A trust has an interest in a transferor trust if the trust has ever made, or caused to be made, a transfer of property or services to a non-resident trust. Transfer of property and services is defined in section of 102AAB the ITAA 1936.

Sections 102AAJ and 102AAK of the ITAA 1936 provide guidance on whether there was a transfer, or a deemed transfer, of property or services to a non-resident trust.

If the answer to this question is yes, print X in the Yes box at S and complete and attach an International dealings schedule 2016.

Attach the completed International dealings schedule 2016 to the tax return. Print X in the Yes box at Have you attached any 'other attachment'? at the top of page 1 of the tax return.

If the answer to this question is no, print X in the No box at S.

For more information, see the International dealings schedule instructions 2016.

If you answered Yes and the trust had foreign source business income and is a small business entity see Small business income tax offset.

Listed country

Show at M the amount of gross attributed foreign income from controlled foreign entities and transferor trusts of listed countries.
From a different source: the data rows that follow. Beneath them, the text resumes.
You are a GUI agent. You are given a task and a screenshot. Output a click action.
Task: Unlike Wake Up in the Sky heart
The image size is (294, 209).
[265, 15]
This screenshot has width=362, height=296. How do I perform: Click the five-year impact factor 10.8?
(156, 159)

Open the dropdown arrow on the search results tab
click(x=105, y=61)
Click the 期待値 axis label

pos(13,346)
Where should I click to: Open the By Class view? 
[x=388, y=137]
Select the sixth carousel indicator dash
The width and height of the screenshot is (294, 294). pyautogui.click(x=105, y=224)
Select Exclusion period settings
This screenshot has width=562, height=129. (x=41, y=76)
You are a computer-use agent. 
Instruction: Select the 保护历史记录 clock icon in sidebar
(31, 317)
Listed countries are set out in Regulation 19 of the Income Tax Assessment (1936 Act) Regulation 2015 (ITA(1936)R).

Attributed foreign income is the income attributed to the taxpayer from controlled foreign entities, calculated in accordance with Division 7 of Part X of the ITAA 1936, and includes an amount grossed-up under section 392 of the ITAA 1936, as appropriate, to the extent of any foreign taxes paid.
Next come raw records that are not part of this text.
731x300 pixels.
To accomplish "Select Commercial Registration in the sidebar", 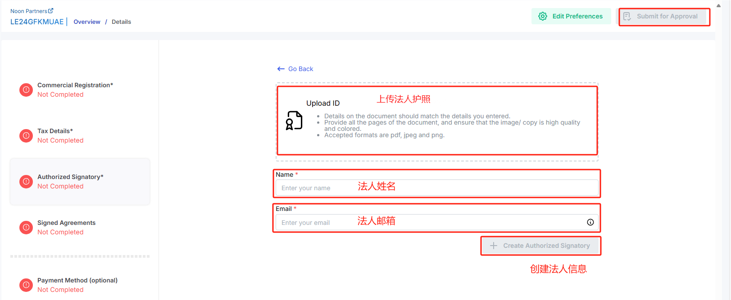I will pyautogui.click(x=75, y=85).
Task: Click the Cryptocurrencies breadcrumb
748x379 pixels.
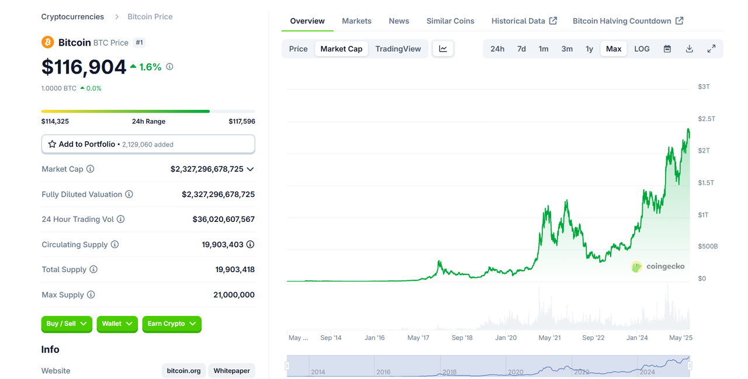Action: pyautogui.click(x=72, y=16)
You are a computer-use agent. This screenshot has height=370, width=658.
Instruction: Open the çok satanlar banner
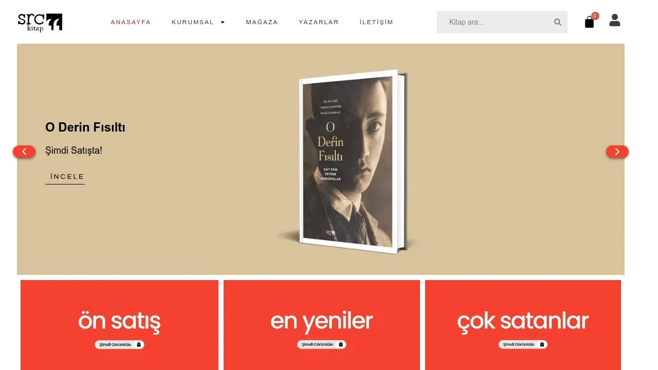(523, 325)
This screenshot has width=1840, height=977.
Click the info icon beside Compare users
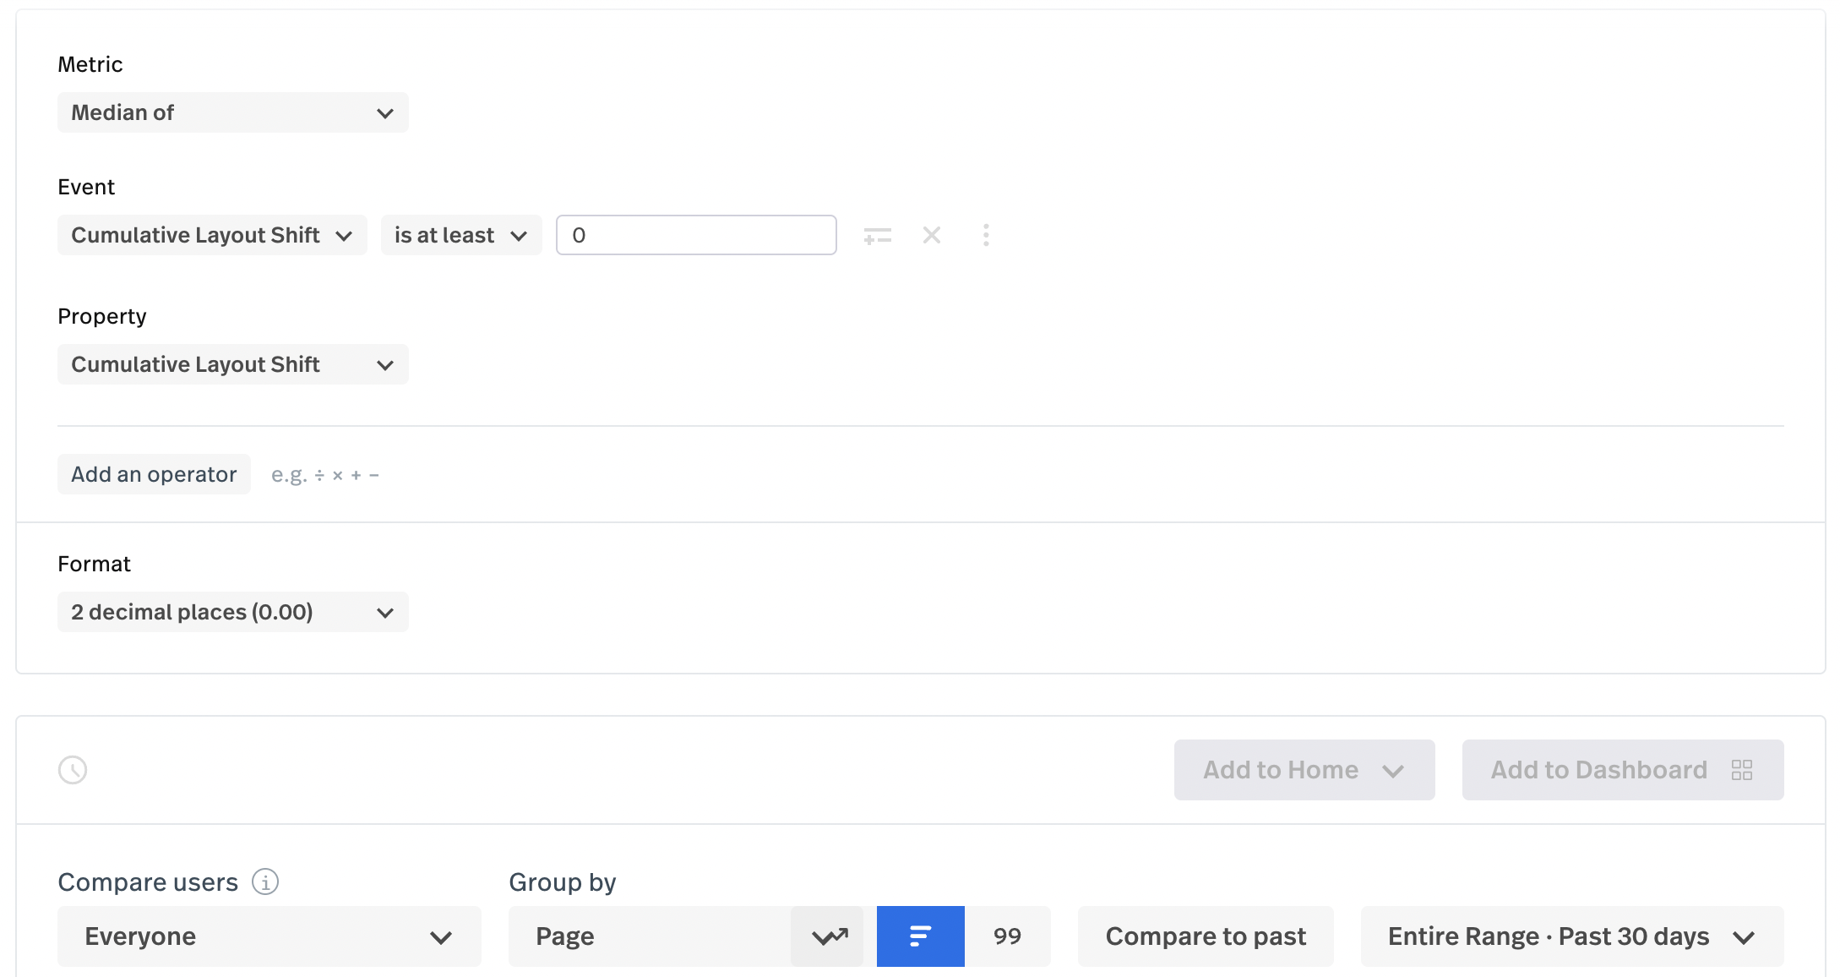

Show at M the amount of income attributed from a transferor trust that is a listed country trust estate, calculated in accordance with Subdivision D of Division 6AAA of the ITAA 1936.

A listed country trust estate is defined in section 102AAE of the ITAA 1936.

Unlisted country

Show at X the amount of attributed foreign income from controlled foreign entities in unlisted countries. Unlisted countries are countries that are not listed in Regulation 19of the ITA(1936)R.

Show at X the amount of income attributed from a transferor trust if the amount has not been shown at M.

Small business income tax offset

If the trust is a small business entity and has attributed net business income, any individual beneficiaries may be entitled to the small business income tax offset.

See the instructions for item 5 Business income and expenses and complete Worksheet 1A Net small business income.

The individual beneficiaries will need to know their share of net small business income from the trust to work out their entitlement to the small business income tax offset.